• _PROMPT_:
Each line below must be transcribed with no word changed.

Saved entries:
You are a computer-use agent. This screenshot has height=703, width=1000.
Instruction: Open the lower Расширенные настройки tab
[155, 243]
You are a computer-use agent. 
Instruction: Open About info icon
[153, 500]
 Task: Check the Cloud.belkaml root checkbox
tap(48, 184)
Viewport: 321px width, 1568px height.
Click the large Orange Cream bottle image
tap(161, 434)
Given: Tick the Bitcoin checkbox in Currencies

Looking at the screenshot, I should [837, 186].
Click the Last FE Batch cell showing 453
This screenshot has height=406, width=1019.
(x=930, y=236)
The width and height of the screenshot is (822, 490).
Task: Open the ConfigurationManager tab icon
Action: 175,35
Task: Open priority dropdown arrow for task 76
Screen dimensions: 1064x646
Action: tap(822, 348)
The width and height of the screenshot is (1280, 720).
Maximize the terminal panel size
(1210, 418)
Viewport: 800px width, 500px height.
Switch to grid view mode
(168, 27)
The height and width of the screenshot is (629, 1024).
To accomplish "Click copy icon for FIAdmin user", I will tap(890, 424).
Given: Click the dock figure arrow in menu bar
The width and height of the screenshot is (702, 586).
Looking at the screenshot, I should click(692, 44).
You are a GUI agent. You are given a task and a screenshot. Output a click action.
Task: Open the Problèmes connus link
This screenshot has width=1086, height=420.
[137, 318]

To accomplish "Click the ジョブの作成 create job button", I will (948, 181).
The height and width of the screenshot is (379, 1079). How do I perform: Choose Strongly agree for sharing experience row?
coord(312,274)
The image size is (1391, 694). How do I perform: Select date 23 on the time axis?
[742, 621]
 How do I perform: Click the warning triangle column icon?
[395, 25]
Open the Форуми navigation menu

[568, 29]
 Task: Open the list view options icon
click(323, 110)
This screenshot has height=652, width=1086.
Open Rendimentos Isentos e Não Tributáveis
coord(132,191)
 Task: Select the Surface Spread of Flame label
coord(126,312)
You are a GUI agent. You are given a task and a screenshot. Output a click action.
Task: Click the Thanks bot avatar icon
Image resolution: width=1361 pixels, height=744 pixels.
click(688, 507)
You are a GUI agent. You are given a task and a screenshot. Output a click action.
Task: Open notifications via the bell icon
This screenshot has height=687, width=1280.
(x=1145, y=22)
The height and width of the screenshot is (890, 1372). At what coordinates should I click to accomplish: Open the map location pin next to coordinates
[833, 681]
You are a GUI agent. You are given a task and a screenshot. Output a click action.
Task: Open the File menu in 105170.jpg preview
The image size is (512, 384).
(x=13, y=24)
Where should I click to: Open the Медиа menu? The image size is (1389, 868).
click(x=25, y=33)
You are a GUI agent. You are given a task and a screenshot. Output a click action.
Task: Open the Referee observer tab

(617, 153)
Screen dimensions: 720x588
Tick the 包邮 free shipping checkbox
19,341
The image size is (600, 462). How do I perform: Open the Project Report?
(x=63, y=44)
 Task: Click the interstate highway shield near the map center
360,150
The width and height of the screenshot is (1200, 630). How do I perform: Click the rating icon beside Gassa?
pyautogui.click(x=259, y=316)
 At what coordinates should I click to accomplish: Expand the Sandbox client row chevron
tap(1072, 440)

• _SOLVED PROBLEM_:
You are a computer-use agent. This screenshot has height=703, width=1000.
Instruction: Open the lower Расширенные настройки tab
[155, 243]
You are a computer-use agent. 
Instruction: Open About info icon
[153, 500]
 Task: Check the Cloud.belkaml root checkbox
tap(48, 184)
Viewport: 321px width, 1568px height.
Click the large Orange Cream bottle image
tap(161, 434)
Given: Tick the Bitcoin checkbox in Currencies

Looking at the screenshot, I should [837, 186].
Click the Last FE Batch cell showing 453
This screenshot has height=406, width=1019.
(x=930, y=236)
The width and height of the screenshot is (822, 490).
Task: Open the ConfigurationManager tab icon
Action: 175,35
Task: Open priority dropdown arrow for task 76
Screen dimensions: 1064x646
Action: tap(822, 348)
The width and height of the screenshot is (1280, 720).
Maximize the terminal panel size
(1210, 418)
Viewport: 800px width, 500px height.
Switch to grid view mode
(168, 27)
The height and width of the screenshot is (629, 1024).
To accomplish "Click copy icon for FIAdmin user", I will tap(890, 424).
Given: Click the dock figure arrow in menu bar
The width and height of the screenshot is (702, 586).
Looking at the screenshot, I should click(692, 44).
You are a GUI agent. You are given a task and a screenshot. Output a click action.
Task: Open the Problèmes connus link
This screenshot has width=1086, height=420.
[137, 318]

To accomplish "Click the ジョブの作成 create job button", I will (948, 181).
The height and width of the screenshot is (379, 1079). How do I perform: Choose Strongly agree for sharing experience row?
coord(312,274)
The image size is (1391, 694). How do I perform: Select date 23 on the time axis?
[742, 621]
 How do I perform: Click the warning triangle column icon?
[395, 25]
Open the Форуми navigation menu

[568, 29]
 Task: Open the list view options icon
click(323, 110)
This screenshot has height=652, width=1086.
Open Rendimentos Isentos e Não Tributáveis
coord(132,191)
 Task: Select the Surface Spread of Flame label
coord(126,312)
You are a GUI agent. You are given a task and a screenshot. Output a click action.
Task: Click the Thanks bot avatar icon
Image resolution: width=1361 pixels, height=744 pixels.
click(688, 507)
You are a GUI agent. You are given a task and a screenshot. Output a click action.
Task: Open notifications via the bell icon
This screenshot has height=687, width=1280.
(x=1145, y=22)
The height and width of the screenshot is (890, 1372). At what coordinates should I click to accomplish: Open the map location pin next to coordinates
[833, 681]
You are a GUI agent. You are given a task and a screenshot. Output a click action.
Task: Open the File menu in 105170.jpg preview
The image size is (512, 384).
(x=13, y=24)
Where should I click to: Open the Медиа menu? The image size is (1389, 868).
click(x=25, y=33)
You are a GUI agent. You are given a task and a screenshot. Output a click action.
Task: Open the Referee observer tab

(617, 153)
Screen dimensions: 720x588
Tick the 包邮 free shipping checkbox
19,341
The image size is (600, 462). How do I perform: Open the Project Report?
(x=63, y=44)
 Task: Click the interstate highway shield near the map center
360,150
The width and height of the screenshot is (1200, 630). How do I perform: Click the rating icon beside Gassa?
pyautogui.click(x=259, y=316)
 At what coordinates should I click to accomplish: Expand the Sandbox client row chevron
tap(1072, 440)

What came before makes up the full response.